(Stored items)
=== Section Start ===
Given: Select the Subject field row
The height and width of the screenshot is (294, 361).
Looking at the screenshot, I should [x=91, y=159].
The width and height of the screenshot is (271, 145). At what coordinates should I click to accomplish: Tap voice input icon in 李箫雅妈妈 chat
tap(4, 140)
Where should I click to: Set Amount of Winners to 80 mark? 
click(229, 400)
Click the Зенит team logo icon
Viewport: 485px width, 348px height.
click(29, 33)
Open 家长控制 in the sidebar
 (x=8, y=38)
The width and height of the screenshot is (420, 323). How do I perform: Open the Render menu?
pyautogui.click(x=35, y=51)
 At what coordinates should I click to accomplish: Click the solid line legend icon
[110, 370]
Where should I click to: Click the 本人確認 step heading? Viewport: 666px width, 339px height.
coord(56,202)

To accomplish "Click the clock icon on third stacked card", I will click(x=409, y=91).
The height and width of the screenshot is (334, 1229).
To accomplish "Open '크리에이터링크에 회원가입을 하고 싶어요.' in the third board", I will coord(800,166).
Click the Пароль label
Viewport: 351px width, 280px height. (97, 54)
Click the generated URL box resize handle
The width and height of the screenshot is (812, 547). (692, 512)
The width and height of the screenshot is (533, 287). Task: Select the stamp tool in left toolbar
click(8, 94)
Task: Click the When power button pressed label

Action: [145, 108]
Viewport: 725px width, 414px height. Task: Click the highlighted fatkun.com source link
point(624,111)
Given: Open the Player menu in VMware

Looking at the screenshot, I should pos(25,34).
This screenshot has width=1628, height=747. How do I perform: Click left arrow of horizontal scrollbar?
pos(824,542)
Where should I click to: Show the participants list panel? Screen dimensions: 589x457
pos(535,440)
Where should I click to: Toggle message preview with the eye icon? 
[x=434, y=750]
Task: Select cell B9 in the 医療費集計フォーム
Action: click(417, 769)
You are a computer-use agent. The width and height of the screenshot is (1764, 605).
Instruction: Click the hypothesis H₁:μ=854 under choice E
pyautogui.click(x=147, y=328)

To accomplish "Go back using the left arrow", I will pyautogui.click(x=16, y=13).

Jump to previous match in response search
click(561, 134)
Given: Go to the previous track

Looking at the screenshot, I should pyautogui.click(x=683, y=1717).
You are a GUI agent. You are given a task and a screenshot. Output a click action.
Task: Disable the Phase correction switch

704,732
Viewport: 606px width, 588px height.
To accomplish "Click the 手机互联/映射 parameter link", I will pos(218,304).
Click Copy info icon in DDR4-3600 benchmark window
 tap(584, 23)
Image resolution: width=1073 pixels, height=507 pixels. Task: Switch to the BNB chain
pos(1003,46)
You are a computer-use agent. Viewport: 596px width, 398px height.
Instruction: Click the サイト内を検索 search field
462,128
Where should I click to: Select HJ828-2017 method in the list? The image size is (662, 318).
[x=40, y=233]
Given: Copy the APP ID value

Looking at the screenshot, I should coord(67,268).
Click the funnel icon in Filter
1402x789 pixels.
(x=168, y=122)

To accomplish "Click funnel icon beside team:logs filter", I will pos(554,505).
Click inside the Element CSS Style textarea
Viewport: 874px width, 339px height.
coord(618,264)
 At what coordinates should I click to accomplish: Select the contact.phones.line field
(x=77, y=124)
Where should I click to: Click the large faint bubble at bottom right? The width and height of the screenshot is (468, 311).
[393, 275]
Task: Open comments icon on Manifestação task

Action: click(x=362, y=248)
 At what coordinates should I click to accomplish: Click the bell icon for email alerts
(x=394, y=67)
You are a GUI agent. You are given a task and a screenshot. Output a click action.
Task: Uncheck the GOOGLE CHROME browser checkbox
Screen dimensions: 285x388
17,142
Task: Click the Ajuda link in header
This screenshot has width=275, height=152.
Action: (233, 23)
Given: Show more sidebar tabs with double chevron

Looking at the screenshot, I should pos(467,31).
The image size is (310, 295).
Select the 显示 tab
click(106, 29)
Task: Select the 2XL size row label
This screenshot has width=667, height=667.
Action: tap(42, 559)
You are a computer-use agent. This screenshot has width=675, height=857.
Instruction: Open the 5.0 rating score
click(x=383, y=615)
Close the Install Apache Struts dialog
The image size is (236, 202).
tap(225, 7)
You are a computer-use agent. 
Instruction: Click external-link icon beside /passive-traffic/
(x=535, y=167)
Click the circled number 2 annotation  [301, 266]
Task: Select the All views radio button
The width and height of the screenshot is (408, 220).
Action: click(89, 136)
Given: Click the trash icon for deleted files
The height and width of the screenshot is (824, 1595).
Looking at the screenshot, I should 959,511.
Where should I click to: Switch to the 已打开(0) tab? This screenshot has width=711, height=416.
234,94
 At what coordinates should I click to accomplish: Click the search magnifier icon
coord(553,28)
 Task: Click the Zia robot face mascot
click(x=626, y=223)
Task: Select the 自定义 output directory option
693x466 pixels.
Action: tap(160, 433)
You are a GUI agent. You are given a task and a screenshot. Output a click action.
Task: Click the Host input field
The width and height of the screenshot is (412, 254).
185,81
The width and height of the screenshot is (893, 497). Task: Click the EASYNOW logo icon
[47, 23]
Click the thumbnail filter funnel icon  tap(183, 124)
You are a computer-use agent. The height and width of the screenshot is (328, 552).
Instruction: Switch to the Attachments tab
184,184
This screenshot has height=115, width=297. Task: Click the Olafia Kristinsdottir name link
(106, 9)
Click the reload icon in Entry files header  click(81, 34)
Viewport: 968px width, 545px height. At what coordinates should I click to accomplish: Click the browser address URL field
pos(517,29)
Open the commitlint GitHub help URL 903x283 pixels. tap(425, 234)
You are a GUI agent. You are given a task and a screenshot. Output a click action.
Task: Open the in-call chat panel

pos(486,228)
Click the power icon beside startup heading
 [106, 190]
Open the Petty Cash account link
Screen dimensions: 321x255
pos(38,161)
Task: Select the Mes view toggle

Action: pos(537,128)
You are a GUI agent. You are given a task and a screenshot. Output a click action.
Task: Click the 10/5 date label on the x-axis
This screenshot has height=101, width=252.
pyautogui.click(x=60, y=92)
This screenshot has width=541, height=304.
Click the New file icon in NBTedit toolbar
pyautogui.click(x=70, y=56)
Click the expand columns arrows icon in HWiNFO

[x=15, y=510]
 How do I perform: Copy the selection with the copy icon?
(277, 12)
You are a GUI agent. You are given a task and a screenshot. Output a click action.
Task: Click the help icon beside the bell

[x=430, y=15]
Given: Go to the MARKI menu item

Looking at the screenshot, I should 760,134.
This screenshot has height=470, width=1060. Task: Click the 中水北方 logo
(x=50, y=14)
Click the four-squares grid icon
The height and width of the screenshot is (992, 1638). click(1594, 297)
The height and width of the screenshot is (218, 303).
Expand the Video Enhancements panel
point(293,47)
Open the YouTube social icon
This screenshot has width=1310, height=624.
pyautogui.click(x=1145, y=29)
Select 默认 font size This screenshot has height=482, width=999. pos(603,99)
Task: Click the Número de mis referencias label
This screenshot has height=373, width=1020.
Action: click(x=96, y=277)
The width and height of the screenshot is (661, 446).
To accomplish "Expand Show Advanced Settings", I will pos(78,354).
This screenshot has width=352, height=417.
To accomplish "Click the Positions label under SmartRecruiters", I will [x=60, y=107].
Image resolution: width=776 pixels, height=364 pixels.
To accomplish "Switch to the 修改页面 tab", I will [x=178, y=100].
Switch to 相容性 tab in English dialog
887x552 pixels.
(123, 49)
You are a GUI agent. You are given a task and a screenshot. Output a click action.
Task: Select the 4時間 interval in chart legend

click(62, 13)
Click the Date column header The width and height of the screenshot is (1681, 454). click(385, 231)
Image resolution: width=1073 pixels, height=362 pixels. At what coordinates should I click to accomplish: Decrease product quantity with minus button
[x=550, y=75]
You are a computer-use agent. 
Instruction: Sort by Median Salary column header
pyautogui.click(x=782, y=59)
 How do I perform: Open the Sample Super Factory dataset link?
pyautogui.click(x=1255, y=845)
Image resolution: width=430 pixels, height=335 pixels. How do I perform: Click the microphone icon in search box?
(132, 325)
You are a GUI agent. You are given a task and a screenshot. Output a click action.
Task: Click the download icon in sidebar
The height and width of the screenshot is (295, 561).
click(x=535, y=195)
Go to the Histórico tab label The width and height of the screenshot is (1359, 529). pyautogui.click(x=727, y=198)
=== Section End ===
**Task details**
Return only the lines between the one holding "Instruction: Click the hypothesis" and the one holding "Viewport: 606px width, 588px height.", inclusive, exactly as they appear above.

**Expected answer**
Instruction: Click the hypothesis H₁:μ=854 under choice E
pyautogui.click(x=147, y=328)

To accomplish "Go back using the left arrow", I will pyautogui.click(x=16, y=13).

Jump to previous match in response search
click(561, 134)
Given: Go to the previous track

Looking at the screenshot, I should pyautogui.click(x=683, y=1717).
You are a GUI agent. You are given a task and a screenshot. Output a click action.
Task: Disable the Phase correction switch

704,732
Viewport: 606px width, 588px height.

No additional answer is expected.